The unusual move, announced on the first day of a major national holiday, reinforces the urgency with which Samsung’s trying to contain its deepest crisis in years. The company announced the recall of the Note 7 -- one of its best-reviewed phones upon debut -- on Sept. 2 after receiving 35 cases of the device overheating or catching fire. A week later, it urged local users to immediately power off their phones.
It’s unclear if or when Samsung will also push out updates in other countries where the Note 7 went on sale, including the U.S. The software’s availability may vary in each market depending on the local situation and requirements, the company said in an e-mailed response to questions. China has been excluded from a global recall but Samsung plans to retrieve a small number of pre-sale test devices starting Wednesday.

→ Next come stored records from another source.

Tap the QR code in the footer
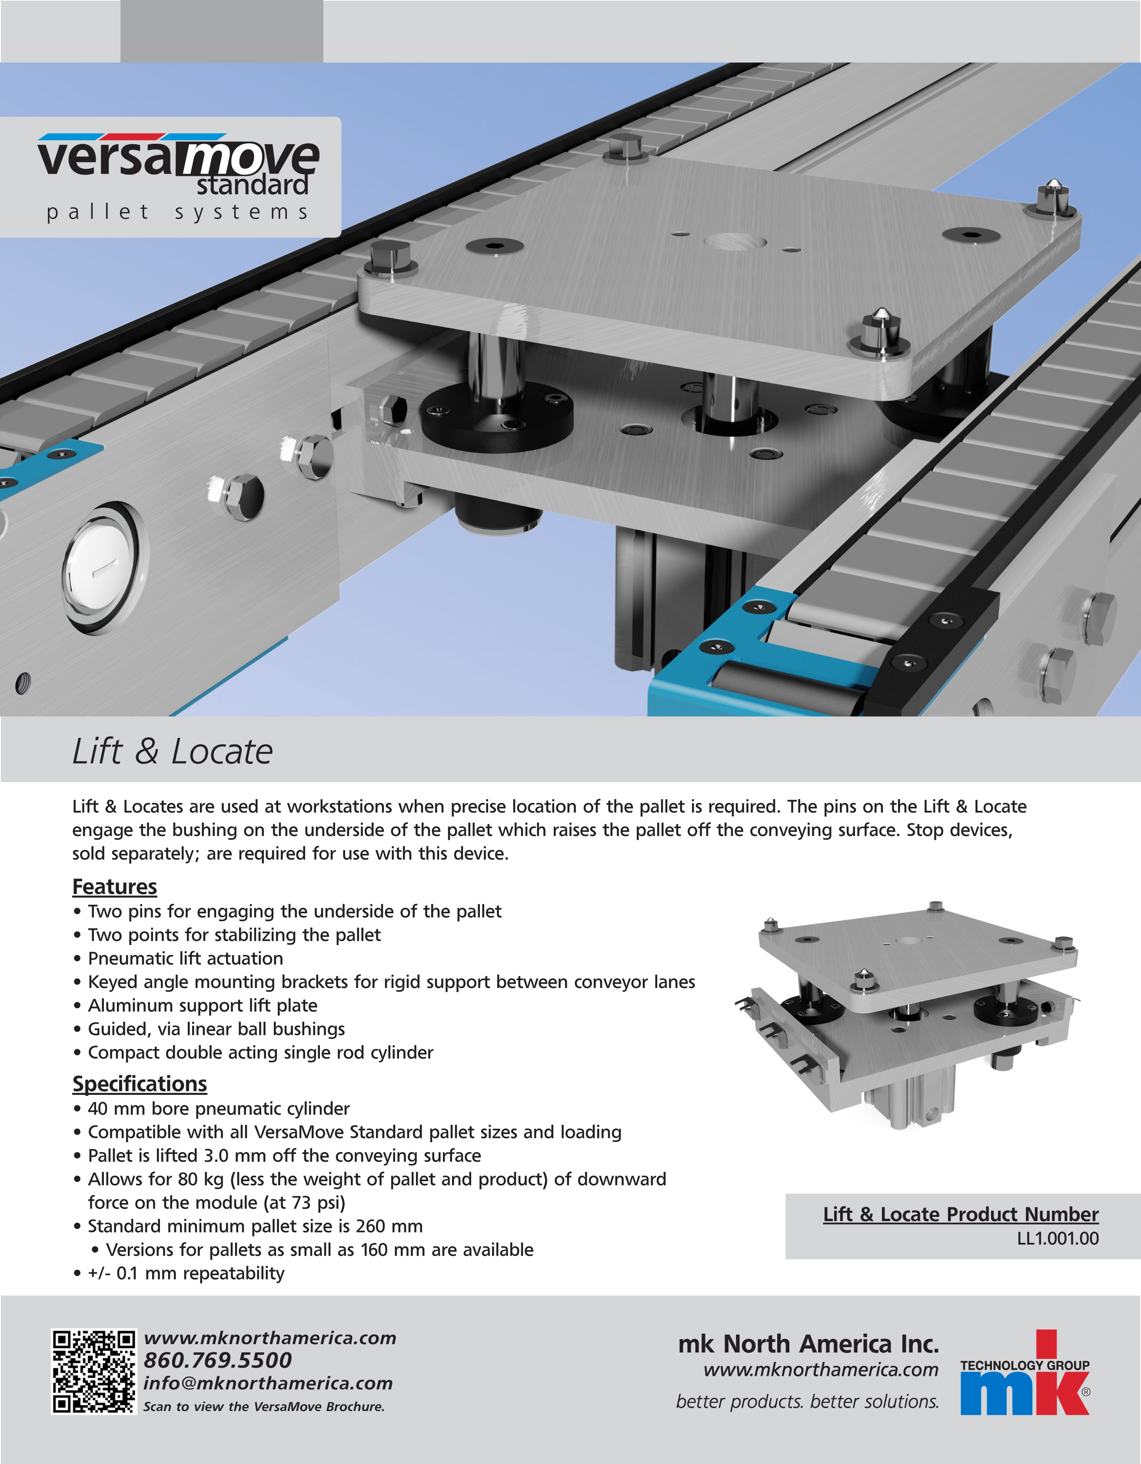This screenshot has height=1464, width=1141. (94, 1371)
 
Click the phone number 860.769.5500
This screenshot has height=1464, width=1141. (217, 1360)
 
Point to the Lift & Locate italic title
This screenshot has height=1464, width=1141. (173, 751)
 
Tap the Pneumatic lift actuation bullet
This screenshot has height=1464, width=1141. (185, 958)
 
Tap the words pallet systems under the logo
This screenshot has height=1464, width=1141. (177, 212)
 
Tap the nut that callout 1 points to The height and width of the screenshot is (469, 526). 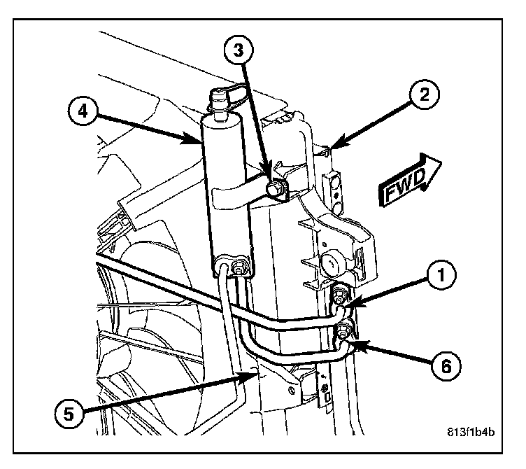click(341, 295)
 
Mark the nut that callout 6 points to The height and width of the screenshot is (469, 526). click(344, 329)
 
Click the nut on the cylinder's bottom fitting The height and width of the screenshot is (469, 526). click(240, 267)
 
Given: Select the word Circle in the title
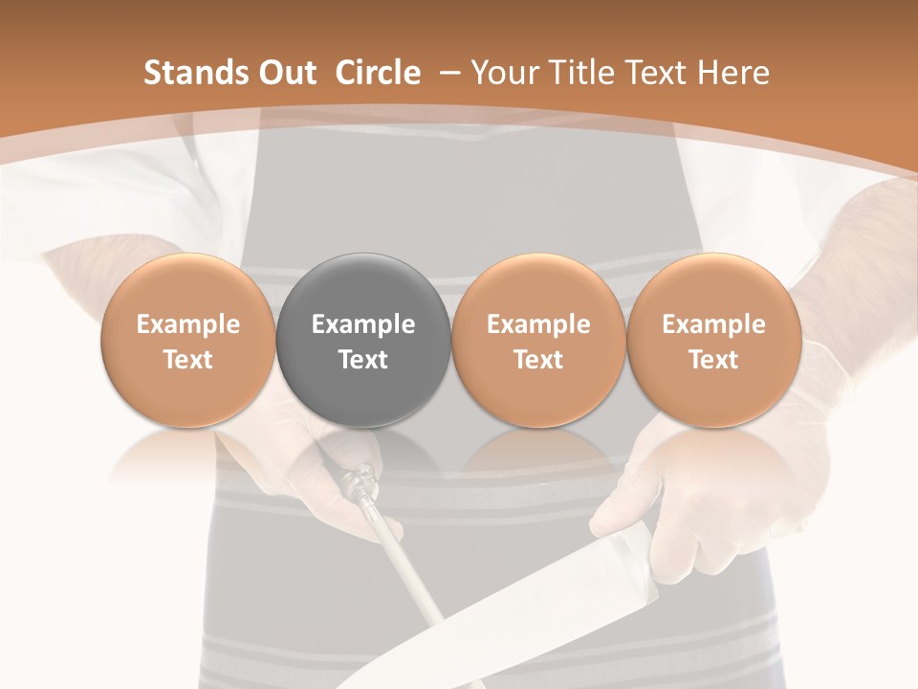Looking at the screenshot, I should click(378, 73).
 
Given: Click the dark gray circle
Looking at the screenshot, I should click(363, 341).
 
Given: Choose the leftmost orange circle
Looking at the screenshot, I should click(187, 341).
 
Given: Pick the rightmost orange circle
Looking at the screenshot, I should click(713, 341).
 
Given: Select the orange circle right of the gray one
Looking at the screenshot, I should click(538, 341).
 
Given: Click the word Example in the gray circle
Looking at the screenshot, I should click(363, 324).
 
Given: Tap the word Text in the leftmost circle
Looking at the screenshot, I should click(187, 360).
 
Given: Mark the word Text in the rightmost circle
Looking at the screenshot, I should click(713, 360).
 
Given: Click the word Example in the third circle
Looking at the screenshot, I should click(538, 324).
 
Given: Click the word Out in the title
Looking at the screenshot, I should click(289, 73).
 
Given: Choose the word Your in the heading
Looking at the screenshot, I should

“We plan to carry out the Galaxy Note 7 software update starting from 2 a.m. on Sept. 20,” Samsung said in a statement, which it said will only apply to phones that haven’t been exchanged for new ones. “This is a measure we are taking for our customers’ safety but we apologize for the inconvenience caused.”
Samsung said replacements for the recalled phones would be available from Sept. 19. In China, Samsung has now initiated a recall of 1,858 test devices distributed to consumers before the Note 7 went on sale Sept. 1, the country’s quality-control agency said in a statement on its website. The country’s aviation regulators also warned travelers against using the device in-flight or stowing it in luggage.
Samsung has been trying to get to the bottom of the faulty batteries in concert with regulators. Its initial conclusions indicate an error in production placed pressure on plates contained within battery cells. That in turn brought negative and positive poles into contact, triggering excessive heat. Samsung however stressed that it needed to carry out a more thorough analysis to determine “the exact cause” of battery damage. According to the Chinese inspection agency, certain parts of the separator that sits between electrodes could thin out and rubber insulators may not adequately cover the plates, causing a short-circuit.
The world’s largest smartphone maker also apologized to Korean users through nationwide newspaper ads on the first day of Chuseok, one of the country’s biggest festive occasions. It pledged to pay part of the mobile fees for customers who replace their Note 7s with new phones, without specifying amounts.
Samsung lost $22 billion in market value over the two days from Friday after regulators, airlines and the company itself warned against the use of the devices. The stock rebounded to end 4.2 percent higher Tuesday.
“Samsung Galaxy will be reborn as a loved and trusted brand through more rigorous quality control,” it said in the ads.